The hottest TV release in recent years has to be HBO’s Game of Thrones: a fantasy drama set in a fictional realm where various clans fight for power. The show has had a huge cultural and creative impact around the world, especially in the UK where the royal family’s recent visit to the set was enough to make news headlines.
Although the fact the show boasts many of the traits thought to appeal to a male demographic (power, politics and violence) is it really the manliest fantasy drama ever created?
Encouraging Teenage Interests
Having become associated with teenaged Dungeons and Dragons fans, it seems that fantasy dramas of all descriptions were eternally destined to become relegated to the realm of males.
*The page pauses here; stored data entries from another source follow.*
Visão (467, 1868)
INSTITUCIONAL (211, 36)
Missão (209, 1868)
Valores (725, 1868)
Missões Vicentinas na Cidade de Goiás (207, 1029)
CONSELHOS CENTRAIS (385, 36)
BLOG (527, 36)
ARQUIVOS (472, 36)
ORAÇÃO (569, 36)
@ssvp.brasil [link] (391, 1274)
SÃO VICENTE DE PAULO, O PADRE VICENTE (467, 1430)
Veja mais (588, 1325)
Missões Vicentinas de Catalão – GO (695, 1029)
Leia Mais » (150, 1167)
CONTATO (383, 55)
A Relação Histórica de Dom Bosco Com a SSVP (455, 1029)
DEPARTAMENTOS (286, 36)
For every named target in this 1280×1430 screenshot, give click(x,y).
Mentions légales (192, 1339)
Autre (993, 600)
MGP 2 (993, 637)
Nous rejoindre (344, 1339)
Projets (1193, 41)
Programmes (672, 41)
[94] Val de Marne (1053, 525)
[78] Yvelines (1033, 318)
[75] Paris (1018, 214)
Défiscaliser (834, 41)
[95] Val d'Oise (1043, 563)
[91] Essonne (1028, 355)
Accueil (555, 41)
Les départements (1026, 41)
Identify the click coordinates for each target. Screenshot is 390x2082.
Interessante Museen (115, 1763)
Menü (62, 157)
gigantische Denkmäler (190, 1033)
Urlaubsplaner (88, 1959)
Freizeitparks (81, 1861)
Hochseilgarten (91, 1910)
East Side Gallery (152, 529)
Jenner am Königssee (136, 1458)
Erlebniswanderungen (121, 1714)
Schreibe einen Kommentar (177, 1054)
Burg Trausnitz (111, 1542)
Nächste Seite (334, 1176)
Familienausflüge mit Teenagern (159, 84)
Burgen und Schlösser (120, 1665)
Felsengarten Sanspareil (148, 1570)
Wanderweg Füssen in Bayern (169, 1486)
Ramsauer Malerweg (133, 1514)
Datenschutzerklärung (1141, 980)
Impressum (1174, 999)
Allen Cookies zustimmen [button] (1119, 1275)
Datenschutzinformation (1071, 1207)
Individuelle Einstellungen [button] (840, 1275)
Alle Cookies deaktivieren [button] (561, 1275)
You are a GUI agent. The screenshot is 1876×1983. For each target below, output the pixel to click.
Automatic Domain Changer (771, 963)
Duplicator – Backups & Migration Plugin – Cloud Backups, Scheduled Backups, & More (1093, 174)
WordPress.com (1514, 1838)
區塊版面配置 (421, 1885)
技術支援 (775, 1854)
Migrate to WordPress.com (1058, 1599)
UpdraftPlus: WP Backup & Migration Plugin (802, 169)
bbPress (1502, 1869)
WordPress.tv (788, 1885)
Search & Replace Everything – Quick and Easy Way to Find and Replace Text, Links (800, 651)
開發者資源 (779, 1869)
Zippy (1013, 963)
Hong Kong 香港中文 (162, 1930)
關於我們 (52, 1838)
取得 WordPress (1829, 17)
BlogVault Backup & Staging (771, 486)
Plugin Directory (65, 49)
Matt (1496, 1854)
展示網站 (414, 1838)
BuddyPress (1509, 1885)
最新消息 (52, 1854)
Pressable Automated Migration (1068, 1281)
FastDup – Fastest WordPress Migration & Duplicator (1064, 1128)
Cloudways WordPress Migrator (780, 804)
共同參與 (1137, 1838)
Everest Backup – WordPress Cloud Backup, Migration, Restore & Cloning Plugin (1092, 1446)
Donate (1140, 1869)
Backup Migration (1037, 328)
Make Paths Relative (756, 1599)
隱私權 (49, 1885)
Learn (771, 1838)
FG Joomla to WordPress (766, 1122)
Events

As fantasy drama stereotypically features gross-out scenes, complex plotting and unnecessary female nudity. The genre seemed geared mostly towards male interests.
However, with contemporary shows now working hard to unify elements of fantastic storytelling, suspense and sexuality, fantasy drama is once again en vogue with men and women alike.
Whilst those who aren’t fans of the genre might claim that fantasy drama is just a creative space for ‘nerdy’ writers to act out male misogynist fantasies and objectify women, the fact is character-driven productions such as True Blood, Merlin and Grimm feature too much complexity to be dismissed as ‘manly’ fantasy.
Indeed, Game of Thrones might be bursting with swordfights, dragons, monsters, booze, blood, gore and sex but even a quick look at Game of Thrones fan sites like Winter Is Coming or The Guardian TV pages (along with statistics published by Nielsen and reported on Wired.com) reveal that the show has still managed to strike a chord with women who form 42% of the show’s total audience.
One of the reasons that Game of Thrones appeals across the board is that George R.R. Martin writes both men and women with the same attention to detail. Cersei, Arya, and Daenerys are every bit as three-dimensional as Tyrion, John Snow or Petyr Baelish, entering in to power games with equal skill and ruthlessness.
With its impressively layered female characters, intricate plotting, multiple character perspectives and moral dilemmas, the fact is Game of Thrones doesn’t just appeal to men … it appeals to humanity.